The main goal of the project is to replace the "focus group" movie studios would have to perform when a new comedy movie comes out. Instead of having a small group of people from a mall in Iowa determining if a movie is subjectively funny, our goal is to use the Deeplens to look at viewers' reactions and simply measure their smiles and laughs more quantitatively using Deeplens. Also, by automating the process of gauging a viewer's reaction while watching media, we can allow many more subjects to participate since we aren't limited to human facilitators to run the experiment.
What it does
To achieve this we need a project that will identify users in the Deeplens view as they screen a movie, and a model which will detect their reaction. Our Deeplens project will detect faces in a frame and use a Convolutional Neural Network to determine if they are smiling in a particular frame. These results can then be sent up using IoT to aggregate data about their reaction to viewing a movie.
All that would be required of a subject is to have a Deeplens viewing their reaction while the subject herself is watching the movie the studio is trying to put in front of a test audience.
Since there is no pre-made models of facial expressions (we could find) we need to train out own model using AWS Services.
Created By: Ian MacKinnon
How I built it
Training Set Creation
Before we can train a model to check for smiles, we need a dataset. Using the Labelled Faces in the Wild dataset, we have 13,000 faces in various states of expression.
However, we need these images labelled to have a "smile" or not and since we didn't really have time to manually check these we decided to make use of Amazon Rekognition to label the images for us.
While this means our model's accuracy will have an upper bound of Rekognition's accuracy, we have great faith in the Amazon AI team's work.
Using Rekognition, we get a payload of each of the 13,000 images which look like:
While eventually we'd like to make use of other emotions for other ranges of film work, for now we're just focused on smiling and laughing for comedies. The Deeplens networks were not about to handle more than one output up until less than a week before the due date :-P.
In order to focus the learning of the model on faces, we make us of OpenCV's Haar Cascades to crop the images to just the faces, as seen below:
We wrap up the 13,000 cropped images (split into training and validation sets) into rec files with all the labels we've parsed for easier training with Gluon. Though, we'll just train on smiles for now.

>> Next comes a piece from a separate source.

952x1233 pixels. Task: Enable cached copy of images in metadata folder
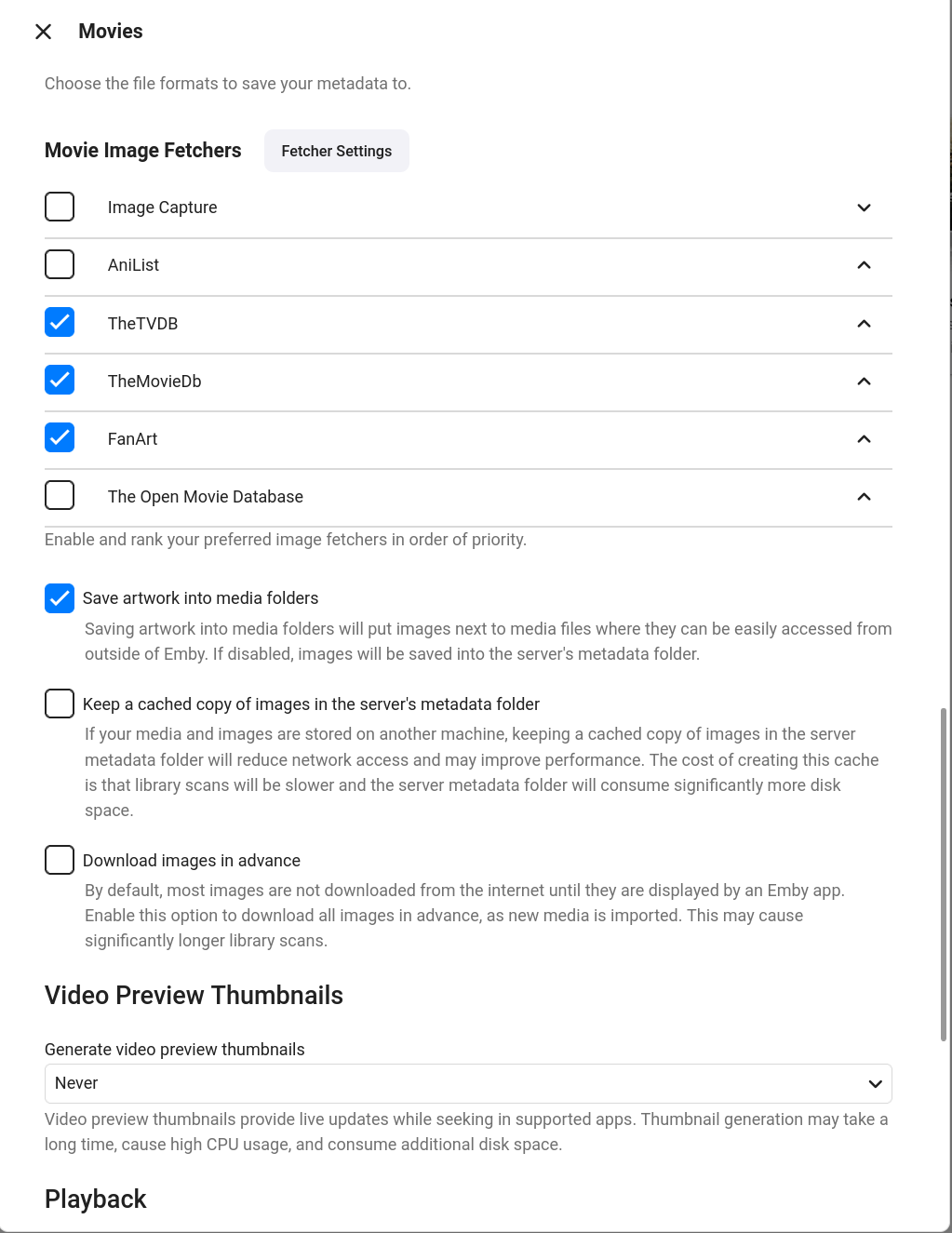59,704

The Custom Model (Smile Net):
With our 2 Rec files for training in validation, we can then train a modified AlexNet to make a Convolutional Neural Network (with the last 2 dense layers lightened to bring down model size) for training.
After 30 epochs and about an 80% accuracy rate, we can then output the model to S3 for use in our Deeplens project.

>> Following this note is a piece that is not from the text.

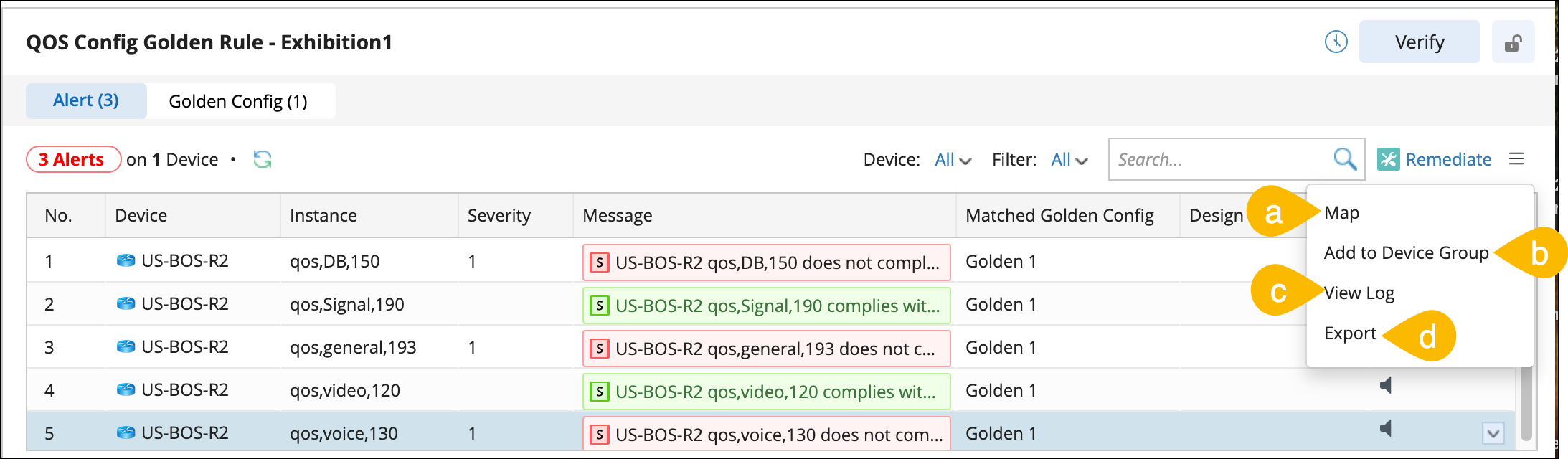
Task: Click the 3 Alerts badge
Action: (72, 159)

All this work can be seen in the face-detection-model-creation notebook.
The outputted models can be seen in the models folder with the smile-net prefix.
The Lambda Function:
Our lambda function to run inference is based off the "face-detection" example. However, our function uses the model optimizer on load and uses the OpenCV's Haar Cascade to detect faces first instead of the model.
For each face detected using the Haar cascade, we use our optimized smile-net model to determine if the cropped face area is smiling. The model we use is our created smile-net model which we run on each individual face that is detected. For each face that is "smiling", we draw a blueish frame around the face, and for each neutral face we draw an orange frame around the discovered face.

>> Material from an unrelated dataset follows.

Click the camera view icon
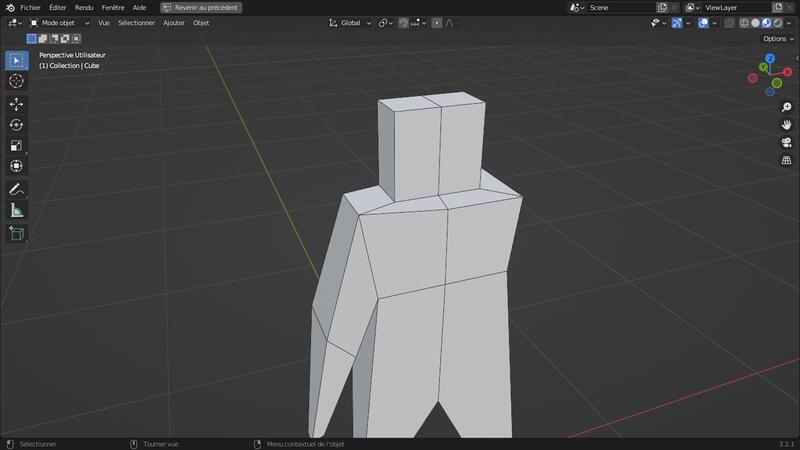Image resolution: width=800 pixels, height=450 pixels. pos(787,142)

The lambda_package folder contains the modified greengrassHelloWorld.py file, and the haarcascade_frontalface_alt.xml file.
Try it out
Obviously a better initial dataset would help training.
More effort into the emotion model would be useful as its 80% accuracy probably isn't enough for what we'd want out system to do.
Right now we're just uploading one "face" to the IoT event. For this to work better, we'd want to individually assign faces when we get them and track them through the field of view.